### RECORDED DATA ###

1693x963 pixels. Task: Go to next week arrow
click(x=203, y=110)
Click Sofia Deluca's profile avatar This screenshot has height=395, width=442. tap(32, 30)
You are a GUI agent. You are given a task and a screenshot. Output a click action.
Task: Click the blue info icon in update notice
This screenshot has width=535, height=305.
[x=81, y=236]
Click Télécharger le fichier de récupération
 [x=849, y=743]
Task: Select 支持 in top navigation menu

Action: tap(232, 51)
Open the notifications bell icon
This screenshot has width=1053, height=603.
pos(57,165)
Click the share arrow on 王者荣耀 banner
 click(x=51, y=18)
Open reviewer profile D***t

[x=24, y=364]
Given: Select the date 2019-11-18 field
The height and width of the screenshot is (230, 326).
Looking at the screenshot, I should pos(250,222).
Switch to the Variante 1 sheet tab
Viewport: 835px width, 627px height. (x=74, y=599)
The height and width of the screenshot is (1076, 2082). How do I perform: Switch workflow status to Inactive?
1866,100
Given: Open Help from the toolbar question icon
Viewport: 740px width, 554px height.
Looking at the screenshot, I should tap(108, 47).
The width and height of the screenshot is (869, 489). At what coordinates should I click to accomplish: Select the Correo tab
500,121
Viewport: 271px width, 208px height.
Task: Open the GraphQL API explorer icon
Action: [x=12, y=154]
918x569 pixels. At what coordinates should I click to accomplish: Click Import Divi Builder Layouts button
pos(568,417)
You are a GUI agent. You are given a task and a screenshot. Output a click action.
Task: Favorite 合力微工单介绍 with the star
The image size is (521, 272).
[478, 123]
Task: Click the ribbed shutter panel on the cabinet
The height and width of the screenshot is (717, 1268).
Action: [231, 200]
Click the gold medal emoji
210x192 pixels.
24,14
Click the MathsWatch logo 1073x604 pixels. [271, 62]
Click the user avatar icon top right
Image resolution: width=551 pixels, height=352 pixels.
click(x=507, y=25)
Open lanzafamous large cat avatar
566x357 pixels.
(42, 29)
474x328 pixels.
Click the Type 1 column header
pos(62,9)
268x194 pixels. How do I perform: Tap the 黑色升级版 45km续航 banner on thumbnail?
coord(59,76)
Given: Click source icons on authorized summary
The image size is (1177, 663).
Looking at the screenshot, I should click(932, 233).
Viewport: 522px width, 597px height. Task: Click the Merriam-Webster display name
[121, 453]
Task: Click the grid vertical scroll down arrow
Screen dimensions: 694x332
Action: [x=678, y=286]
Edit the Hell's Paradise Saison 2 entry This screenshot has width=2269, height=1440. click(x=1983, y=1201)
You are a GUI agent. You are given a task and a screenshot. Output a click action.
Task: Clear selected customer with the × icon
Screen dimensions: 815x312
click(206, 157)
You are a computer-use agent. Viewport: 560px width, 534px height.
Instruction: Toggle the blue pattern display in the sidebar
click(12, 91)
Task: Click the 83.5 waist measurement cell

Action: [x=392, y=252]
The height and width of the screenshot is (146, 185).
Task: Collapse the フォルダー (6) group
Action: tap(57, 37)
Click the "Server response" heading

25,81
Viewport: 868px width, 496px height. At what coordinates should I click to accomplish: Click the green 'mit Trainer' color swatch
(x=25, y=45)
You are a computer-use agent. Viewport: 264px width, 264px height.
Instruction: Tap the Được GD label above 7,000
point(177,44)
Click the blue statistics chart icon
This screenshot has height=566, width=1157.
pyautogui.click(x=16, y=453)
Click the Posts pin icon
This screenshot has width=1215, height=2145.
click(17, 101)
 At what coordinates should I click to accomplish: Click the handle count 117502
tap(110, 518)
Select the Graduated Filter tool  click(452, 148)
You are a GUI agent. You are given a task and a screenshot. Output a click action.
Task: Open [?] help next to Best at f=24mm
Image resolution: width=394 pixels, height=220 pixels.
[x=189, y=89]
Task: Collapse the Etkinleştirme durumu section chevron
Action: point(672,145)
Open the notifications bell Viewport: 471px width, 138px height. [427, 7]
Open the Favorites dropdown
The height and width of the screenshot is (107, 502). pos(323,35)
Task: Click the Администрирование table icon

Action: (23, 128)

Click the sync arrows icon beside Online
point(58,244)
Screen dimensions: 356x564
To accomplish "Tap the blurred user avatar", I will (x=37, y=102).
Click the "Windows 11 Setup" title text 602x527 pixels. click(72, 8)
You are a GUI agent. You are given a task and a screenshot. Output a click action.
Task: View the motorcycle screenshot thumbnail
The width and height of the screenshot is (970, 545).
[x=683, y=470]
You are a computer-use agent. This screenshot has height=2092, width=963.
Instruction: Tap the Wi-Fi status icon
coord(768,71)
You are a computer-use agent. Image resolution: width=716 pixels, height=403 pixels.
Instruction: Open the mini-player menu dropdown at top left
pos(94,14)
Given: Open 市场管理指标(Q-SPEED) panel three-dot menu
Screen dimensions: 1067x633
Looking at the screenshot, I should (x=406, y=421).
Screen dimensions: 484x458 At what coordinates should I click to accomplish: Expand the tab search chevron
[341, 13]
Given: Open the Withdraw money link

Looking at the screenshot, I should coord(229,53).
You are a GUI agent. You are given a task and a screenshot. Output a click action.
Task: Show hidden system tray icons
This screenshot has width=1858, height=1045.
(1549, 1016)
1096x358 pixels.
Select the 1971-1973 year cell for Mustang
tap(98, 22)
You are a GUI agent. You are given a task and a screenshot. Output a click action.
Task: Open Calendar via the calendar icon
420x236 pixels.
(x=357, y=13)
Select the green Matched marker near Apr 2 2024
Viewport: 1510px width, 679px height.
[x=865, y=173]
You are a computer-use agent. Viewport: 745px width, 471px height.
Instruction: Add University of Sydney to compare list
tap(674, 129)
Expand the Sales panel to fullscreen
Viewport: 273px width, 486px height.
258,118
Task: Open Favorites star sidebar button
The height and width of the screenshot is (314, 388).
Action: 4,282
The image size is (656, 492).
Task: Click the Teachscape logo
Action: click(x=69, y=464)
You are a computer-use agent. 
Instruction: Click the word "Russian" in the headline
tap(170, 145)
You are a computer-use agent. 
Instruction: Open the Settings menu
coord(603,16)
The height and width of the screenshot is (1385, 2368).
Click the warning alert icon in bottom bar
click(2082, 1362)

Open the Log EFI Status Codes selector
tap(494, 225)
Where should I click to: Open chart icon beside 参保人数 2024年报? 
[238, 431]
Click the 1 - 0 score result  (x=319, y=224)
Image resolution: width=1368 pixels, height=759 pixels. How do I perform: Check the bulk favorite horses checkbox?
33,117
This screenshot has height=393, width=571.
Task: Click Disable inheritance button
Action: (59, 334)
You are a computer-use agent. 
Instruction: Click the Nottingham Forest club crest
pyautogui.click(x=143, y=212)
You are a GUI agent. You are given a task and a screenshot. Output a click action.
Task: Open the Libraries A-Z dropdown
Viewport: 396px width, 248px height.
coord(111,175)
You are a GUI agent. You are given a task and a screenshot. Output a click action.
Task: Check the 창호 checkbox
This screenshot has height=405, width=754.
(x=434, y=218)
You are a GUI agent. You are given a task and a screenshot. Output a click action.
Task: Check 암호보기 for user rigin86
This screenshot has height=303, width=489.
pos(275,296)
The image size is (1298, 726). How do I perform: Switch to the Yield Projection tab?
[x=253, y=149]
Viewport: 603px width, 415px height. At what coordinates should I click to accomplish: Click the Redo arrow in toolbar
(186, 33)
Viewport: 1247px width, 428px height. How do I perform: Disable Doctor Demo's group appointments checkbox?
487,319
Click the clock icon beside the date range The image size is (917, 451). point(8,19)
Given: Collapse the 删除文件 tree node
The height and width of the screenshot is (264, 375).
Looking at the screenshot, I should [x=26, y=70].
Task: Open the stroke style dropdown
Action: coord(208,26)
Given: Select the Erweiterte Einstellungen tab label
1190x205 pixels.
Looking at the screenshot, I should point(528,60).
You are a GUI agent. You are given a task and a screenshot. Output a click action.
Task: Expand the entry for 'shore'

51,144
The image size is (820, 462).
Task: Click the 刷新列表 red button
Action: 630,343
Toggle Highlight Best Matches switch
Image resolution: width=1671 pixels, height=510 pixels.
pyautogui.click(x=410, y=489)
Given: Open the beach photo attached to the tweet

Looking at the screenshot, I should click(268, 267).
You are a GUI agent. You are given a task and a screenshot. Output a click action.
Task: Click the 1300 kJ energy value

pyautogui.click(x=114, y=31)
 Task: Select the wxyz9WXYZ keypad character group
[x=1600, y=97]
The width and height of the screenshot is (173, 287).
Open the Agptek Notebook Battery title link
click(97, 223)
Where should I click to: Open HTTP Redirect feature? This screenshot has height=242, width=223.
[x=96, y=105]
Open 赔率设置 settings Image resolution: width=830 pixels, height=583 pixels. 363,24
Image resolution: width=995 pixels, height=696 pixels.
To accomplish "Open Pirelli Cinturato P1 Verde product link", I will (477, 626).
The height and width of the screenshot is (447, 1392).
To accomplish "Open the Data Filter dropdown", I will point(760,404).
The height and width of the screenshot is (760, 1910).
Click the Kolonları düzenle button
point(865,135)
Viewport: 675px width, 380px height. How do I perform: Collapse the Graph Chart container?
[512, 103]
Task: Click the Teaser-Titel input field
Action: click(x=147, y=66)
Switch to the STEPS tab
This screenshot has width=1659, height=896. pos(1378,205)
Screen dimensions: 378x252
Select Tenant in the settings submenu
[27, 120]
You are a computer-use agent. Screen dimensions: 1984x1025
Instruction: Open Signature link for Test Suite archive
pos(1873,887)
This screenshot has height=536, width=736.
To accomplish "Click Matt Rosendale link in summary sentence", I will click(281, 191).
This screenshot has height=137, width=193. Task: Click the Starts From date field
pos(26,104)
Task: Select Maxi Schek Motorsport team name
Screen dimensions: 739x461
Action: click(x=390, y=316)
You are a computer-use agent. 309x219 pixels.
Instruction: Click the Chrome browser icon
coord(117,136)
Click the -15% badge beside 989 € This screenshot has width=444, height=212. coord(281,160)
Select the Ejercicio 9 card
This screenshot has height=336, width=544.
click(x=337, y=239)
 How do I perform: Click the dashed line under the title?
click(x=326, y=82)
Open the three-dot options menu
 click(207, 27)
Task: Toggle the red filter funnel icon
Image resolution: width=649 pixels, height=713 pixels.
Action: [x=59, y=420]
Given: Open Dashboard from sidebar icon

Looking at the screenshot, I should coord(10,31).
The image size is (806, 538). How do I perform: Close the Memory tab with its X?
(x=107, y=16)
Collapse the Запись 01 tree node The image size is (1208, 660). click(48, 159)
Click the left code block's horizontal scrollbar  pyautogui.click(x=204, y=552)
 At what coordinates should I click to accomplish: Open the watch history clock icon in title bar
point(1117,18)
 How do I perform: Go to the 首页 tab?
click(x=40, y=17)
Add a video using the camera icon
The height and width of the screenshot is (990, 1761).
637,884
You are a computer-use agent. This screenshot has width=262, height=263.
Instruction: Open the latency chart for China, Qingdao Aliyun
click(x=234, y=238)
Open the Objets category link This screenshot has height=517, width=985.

###

_PROMPT_. Find each row above that contains the string "button" and copy every such line in full. Treat case as significant.

_RESPONSE TO THIS TASK_.
918x569 pixels. At what coordinates should I click to accomplish: Click Import Divi Builder Layouts button
Task: Open Favorites star sidebar button
Task: Click Disable inheritance button
Task: Click the 刷新列表 red button
Click the Kolonları düzenle button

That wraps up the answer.